A very good biographical article on Sholem Asch - from The Yivo Encyclopedia of Eastern European Jews
My Posts on Yiddish Literature
“You look, we didn’t use chemical weapons in World War II. You had someone as despicable as Hitler who didn’t even sink to using chemical weapons,” Said at a conference by the press secretary for the president of the USA, apparently unaware of the use of chemical weapons in the Holocaust
Normally I refrain from posting on short stories that cannot be read online. Today I read a story by Sholem Asch (last name sometimes spelled as "Ash", 1980 to 1957, born Kunto, Poland, died London, England), "Jews Eyes" so heartbreaking, that it almost moved me to tears. I think the supreme ignorance embodied in the remark I quote above motivated me to post on this story. I have said numerous times that the Holocaust was, among many things, an attack on a people as dedicated as any culture has been, to the reading life, to study, to knowledge for the beauty of knowing.
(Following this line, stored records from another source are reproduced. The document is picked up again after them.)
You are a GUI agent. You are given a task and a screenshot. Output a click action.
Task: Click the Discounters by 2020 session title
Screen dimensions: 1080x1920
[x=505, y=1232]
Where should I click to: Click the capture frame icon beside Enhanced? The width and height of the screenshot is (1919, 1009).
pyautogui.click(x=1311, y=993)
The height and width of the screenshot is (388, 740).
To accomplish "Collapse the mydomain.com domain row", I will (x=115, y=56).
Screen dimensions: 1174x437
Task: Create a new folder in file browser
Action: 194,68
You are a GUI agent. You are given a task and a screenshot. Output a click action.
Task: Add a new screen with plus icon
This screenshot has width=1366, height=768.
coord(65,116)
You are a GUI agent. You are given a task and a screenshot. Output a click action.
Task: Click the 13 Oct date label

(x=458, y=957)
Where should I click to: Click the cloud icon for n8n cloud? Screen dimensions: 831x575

I will tell a bit of the plot (reading time under 15 minutes). A woman from the Warsaw Ghetto smuggled her child into the Buchenwald concentration camp, after hiding her for a long time in an attic. The woman was assigned to a work group that prepared the clothes of those murdered in the camp for distribution to German citizens. The girl was the only child packed in with eighty women, almost all of their children were dead. The women hid her, gave her food from their very sparse rations and mothered her as much as she could. In repairing the clothes of the dead, one of the
women found a doll and gave it to the girl. One day the Nazi woman in charge of the group make a surprise inspection tour, she saw the doll which had been left out and thought there must be a child hidden. Accompanied by two SS men and German dogs, they find the girl. The woman is amazed by the eyes of the girl. In a scene chilling to the bone, which hurts to read, the full inhumanity of the German ideology comes through
"Mirele’s gaze fell upon the eyes of Fräulein Gertruda, and it was as if some unknown, previously unfelt sensation animated Gertruda. Mirele’s pitch-black pupils moved down to the horizons of her large, watery eye-pools, and from beneath the thinned-out, emaciated corneas they shone out with a moist, heartbreaking, pleading look. The pupils changed color with the speed of a waterfall as she gazed: now they took on the hue of a pitch-black abyss and now their borders quickly changed and manifested an orange glow, then a violet glow, and then turned to a deep blue like two large, otherworldly, water-clear sapphires. “What eyes!” Fräulein Gertruda couldn’t restrain herself and exclaimed to the two S.S. men who were standing behind her.....Her face even changed for a second —creases appeared in her smooth, white, creamed cheeks, near the corners of her mouth. Even her cool, feline, steely-sharp blue eyes shone with light. The flash of light in Fräulein Gertruda’s eyes, together with the creases around her mouth, ignited a ray of hope in the women’s hearts. “Real sapphires! I’ve never seen anything like them,” exclaimed one of the Gestapo men. “Ach, what earrings you could make out of them,” the second one said. “What?” “Jews’ eyes, of course.” “How?” “If one can petrify animal’s eyes, it must be possible to do the same with human eyes.” “Jews’ eyes.” “It’s a thought.” The entire conversation between Fräulein Gertruda and the S.S. men lasted only a minute. They conducted it quietly, as if the women couldn’t hear them. Suddenly Fraulein Gertruda shook herself, grabbed the girl that the dogs had dragged out by the feet, and turned the child’s head toward her. “A knife!” she called out to the S.S. men. And immediately the blade of a knife that one of the S.S. men had drawn from its sheath, on which the words “Blood and Honor” were engraved, glinted in the air like a sacrificial knife. “Cut with a lot of flesh,” one of the S.S. men, who was holding the child’s hand and turned her on her back, advised in a loud, indifferent tone. A shriek like the roar of an animal was heard from the women. Immediately, however, they choked back their outcry. Several of the women threw Mirele’s mother onto a shelf and stopped up her mouth with their fists."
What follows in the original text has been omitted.